Abschaffung der Facharztpraxen: Offener Brief des Ärztepräsidenten an Gesundheitsministerin

Wien (OTS) - Der Präsident der Österreichischen Ärztekammer (ÖÄK), Reiner Brettenthaler, forderte Gesundheitsministerin Maria Rauch-Kallat Donnerstag in einem offenen Brief auf, sich vom Plan zur künftigen Auflassung der Facharztpraxen zu distanzieren. Die niedergelassenen Fachärzte seien ein tragender und unverzichtbarer Bestandteil der Gesundheitsversorgung. Eine Klarstellung der Ministerin könnte zur erheblichen Beruhigung der angespannten Situation und zur Aufrechterhaltung einer sachlichen Gesprächsbasis mit der ÖÄK als gesetzlicher Interessensvertretung der Ärztinnen und Ärzte beitragen.

Wörtlich heißt es in dem Schreiben des Ärztepräsidenten an die Gesundheitsministerin:

"Einem Bericht aus der Tageszeitung "Die Presse" vom 13.5.04 entnehme ich, dass die Geschäftsführerin des ÖBIG, Frau Dr. Michaela Moritz, unterstützt von Dr. Köck die Praxen der niedergelassenen Fachärzte für ein Auslaufmodell hält. Hingegen sollte die fachärztliche Versorgung in Zukunft über Spitäler und deren Ambulanzen erfolgen. Da sich auch sonstige Hinweise in diese Richtung verdichten, ersuche ich Sie, sehr geehrte Frau Bundesminister, dringend um Klarstellung.
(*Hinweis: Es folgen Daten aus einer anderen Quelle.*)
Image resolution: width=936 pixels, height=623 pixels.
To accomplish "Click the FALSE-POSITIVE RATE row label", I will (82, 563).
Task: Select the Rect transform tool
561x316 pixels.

Es ist für die Österreichische Ärztekammer völlig unverständlich, dass ein derartiger Ansatz überhaupt in eine öffentliche Veranstaltung und von der Leiterin eines dem Ministerium zugehörigen Instituts in Diskussion gebracht wird. Wenn die Österreichische Ärztekammer als gesetzliche Interessenvertretung der Ärzte erstmals über dieses Vorhaben aus den Medien erfährt, so ist das höchst befremdlich.
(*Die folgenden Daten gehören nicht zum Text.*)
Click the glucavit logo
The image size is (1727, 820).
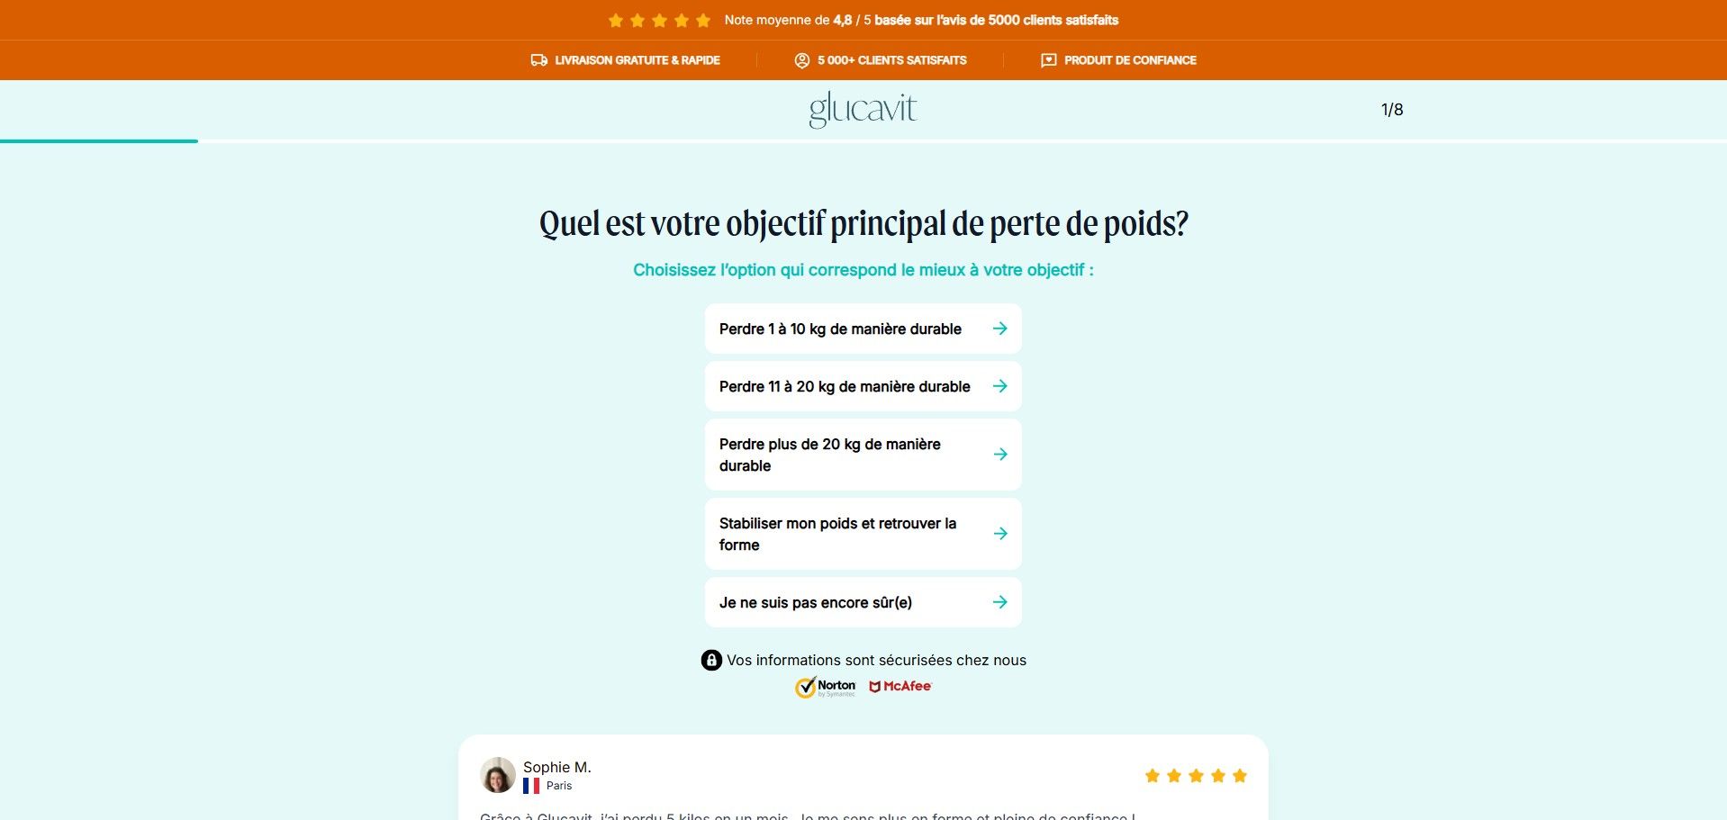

Die Facharztpraxen sind ein tragender Bestandteil für die wohnortnahe Versorgung der Bevölkerung. Eine nachdrückliche Distanzierung von höchster politischer Seite würde daher erheblich zur Beruhigung der gegenwärtigen Situation und zur Aufrechterhaltung einer sachlichen Gesprächsbasis mit der Österreichischen Ärztekammer beitragen."